BEGIN SOURCE MATERIAL

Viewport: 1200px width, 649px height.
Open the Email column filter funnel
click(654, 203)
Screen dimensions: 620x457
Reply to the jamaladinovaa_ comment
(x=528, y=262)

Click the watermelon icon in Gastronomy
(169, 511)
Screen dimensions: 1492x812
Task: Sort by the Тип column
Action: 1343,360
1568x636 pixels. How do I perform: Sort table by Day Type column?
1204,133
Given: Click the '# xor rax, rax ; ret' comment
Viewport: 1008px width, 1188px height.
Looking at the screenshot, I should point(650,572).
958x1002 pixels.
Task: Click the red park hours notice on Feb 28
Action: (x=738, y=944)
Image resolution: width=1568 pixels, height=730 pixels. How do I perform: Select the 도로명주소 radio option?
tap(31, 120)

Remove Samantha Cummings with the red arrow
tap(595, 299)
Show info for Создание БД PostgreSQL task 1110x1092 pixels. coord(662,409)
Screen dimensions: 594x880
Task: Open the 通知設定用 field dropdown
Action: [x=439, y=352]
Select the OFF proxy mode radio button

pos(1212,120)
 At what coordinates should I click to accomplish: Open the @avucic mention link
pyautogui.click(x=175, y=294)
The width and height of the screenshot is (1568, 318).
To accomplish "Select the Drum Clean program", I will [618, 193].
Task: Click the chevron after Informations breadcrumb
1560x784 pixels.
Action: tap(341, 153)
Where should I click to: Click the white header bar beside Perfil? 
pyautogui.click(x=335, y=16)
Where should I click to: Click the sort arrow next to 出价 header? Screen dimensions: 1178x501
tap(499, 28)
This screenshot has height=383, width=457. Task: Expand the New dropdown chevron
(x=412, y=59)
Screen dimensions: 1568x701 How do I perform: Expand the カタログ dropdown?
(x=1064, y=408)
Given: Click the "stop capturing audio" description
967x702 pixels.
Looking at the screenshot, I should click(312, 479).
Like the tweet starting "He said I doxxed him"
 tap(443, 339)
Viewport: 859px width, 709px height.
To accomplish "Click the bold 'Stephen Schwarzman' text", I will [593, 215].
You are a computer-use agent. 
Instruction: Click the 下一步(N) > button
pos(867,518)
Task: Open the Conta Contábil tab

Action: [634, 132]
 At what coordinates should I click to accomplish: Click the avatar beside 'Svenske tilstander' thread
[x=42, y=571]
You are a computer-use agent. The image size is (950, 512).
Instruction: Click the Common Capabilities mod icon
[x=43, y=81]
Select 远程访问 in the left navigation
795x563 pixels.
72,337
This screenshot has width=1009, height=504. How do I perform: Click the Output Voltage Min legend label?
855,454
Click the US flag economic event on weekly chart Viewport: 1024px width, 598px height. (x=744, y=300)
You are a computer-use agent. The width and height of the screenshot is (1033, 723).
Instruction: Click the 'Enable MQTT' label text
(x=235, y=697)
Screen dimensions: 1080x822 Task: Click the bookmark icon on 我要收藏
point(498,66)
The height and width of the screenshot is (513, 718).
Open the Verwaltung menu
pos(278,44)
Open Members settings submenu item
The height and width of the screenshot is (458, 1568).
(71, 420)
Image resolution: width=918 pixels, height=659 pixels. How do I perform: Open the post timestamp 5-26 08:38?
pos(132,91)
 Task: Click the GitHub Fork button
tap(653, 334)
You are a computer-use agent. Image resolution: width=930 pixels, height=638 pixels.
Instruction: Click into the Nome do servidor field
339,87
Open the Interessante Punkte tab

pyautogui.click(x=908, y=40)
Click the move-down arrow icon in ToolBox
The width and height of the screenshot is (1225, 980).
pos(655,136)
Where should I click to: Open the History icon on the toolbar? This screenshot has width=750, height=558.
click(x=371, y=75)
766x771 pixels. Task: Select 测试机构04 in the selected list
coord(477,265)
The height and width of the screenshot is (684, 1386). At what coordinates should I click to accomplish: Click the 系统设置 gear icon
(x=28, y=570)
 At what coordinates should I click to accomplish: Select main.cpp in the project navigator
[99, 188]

END SOURCE MATERIAL

-- INSTRUCTIONS FOR THE TASK --
Set down the full listing. Keep every line exact.

-- RESULT FOR THIS EXERCISE --
Viewport: 1200px width, 649px height.
Open the Email column filter funnel
click(654, 203)
Screen dimensions: 620x457
Reply to the jamaladinovaa_ comment
(x=528, y=262)

Click the watermelon icon in Gastronomy
(169, 511)
Screen dimensions: 1492x812
Task: Sort by the Тип column
Action: 1343,360
1568x636 pixels. How do I perform: Sort table by Day Type column?
1204,133
Given: Click the '# xor rax, rax ; ret' comment
Viewport: 1008px width, 1188px height.
Looking at the screenshot, I should point(650,572).
958x1002 pixels.
Task: Click the red park hours notice on Feb 28
Action: (x=738, y=944)
Image resolution: width=1568 pixels, height=730 pixels. How do I perform: Select the 도로명주소 radio option?
tap(31, 120)

Remove Samantha Cummings with the red arrow
tap(595, 299)
Show info for Создание БД PostgreSQL task 1110x1092 pixels. coord(662,409)
Screen dimensions: 594x880
Task: Open the 通知設定用 field dropdown
Action: [x=439, y=352]
Select the OFF proxy mode radio button

pos(1212,120)
 At what coordinates should I click to accomplish: Open the @avucic mention link
pyautogui.click(x=175, y=294)
The width and height of the screenshot is (1568, 318).
To accomplish "Select the Drum Clean program", I will [618, 193].
Task: Click the chevron after Informations breadcrumb
1560x784 pixels.
Action: tap(341, 153)
Where should I click to: Click the white header bar beside Perfil? 
pyautogui.click(x=335, y=16)
Where should I click to: Click the sort arrow next to 出价 header? Screen dimensions: 1178x501
tap(499, 28)
This screenshot has height=383, width=457. Task: Expand the New dropdown chevron
(x=412, y=59)
Screen dimensions: 1568x701 How do I perform: Expand the カタログ dropdown?
(x=1064, y=408)
Given: Click the "stop capturing audio" description
967x702 pixels.
Looking at the screenshot, I should click(312, 479).
Like the tweet starting "He said I doxxed him"
 tap(443, 339)
Viewport: 859px width, 709px height.
To accomplish "Click the bold 'Stephen Schwarzman' text", I will [593, 215].
You are a computer-use agent. 
Instruction: Click the 下一步(N) > button
pos(867,518)
Task: Open the Conta Contábil tab

Action: [634, 132]
 At what coordinates should I click to accomplish: Click the avatar beside 'Svenske tilstander' thread
[x=42, y=571]
You are a computer-use agent. The image size is (950, 512).
Instruction: Click the Common Capabilities mod icon
[x=43, y=81]
Select 远程访问 in the left navigation
795x563 pixels.
72,337
This screenshot has width=1009, height=504. How do I perform: Click the Output Voltage Min legend label?
855,454
Click the US flag economic event on weekly chart Viewport: 1024px width, 598px height. (x=744, y=300)
You are a computer-use agent. The width and height of the screenshot is (1033, 723).
Instruction: Click the 'Enable MQTT' label text
(x=235, y=697)
Screen dimensions: 1080x822 Task: Click the bookmark icon on 我要收藏
point(498,66)
The height and width of the screenshot is (513, 718).
Open the Verwaltung menu
pos(278,44)
Open Members settings submenu item
The height and width of the screenshot is (458, 1568).
(71, 420)
Image resolution: width=918 pixels, height=659 pixels. How do I perform: Open the post timestamp 5-26 08:38?
pos(132,91)
 Task: Click the GitHub Fork button
tap(653, 334)
You are a computer-use agent. Image resolution: width=930 pixels, height=638 pixels.
Instruction: Click into the Nome do servidor field
339,87
Open the Interessante Punkte tab

pyautogui.click(x=908, y=40)
Click the move-down arrow icon in ToolBox
The width and height of the screenshot is (1225, 980).
pos(655,136)
Where should I click to: Open the History icon on the toolbar? This screenshot has width=750, height=558.
click(x=371, y=75)
766x771 pixels. Task: Select 测试机构04 in the selected list
coord(477,265)
The height and width of the screenshot is (684, 1386). At what coordinates should I click to accomplish: Click the 系统设置 gear icon
(x=28, y=570)
 At what coordinates should I click to accomplish: Select main.cpp in the project navigator
[99, 188]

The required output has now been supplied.